[Target pointing data]
──────────────────────────────

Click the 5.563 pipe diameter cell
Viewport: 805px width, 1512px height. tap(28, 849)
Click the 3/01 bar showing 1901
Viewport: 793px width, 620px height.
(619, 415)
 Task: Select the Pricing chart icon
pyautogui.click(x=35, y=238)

──────────────────────────────

Please copy all of the data above line for line, without any changes.

Worked solution.
Click the 5.563 pipe diameter cell
Viewport: 805px width, 1512px height. tap(28, 849)
Click the 3/01 bar showing 1901
Viewport: 793px width, 620px height.
(619, 415)
 Task: Select the Pricing chart icon
pyautogui.click(x=35, y=238)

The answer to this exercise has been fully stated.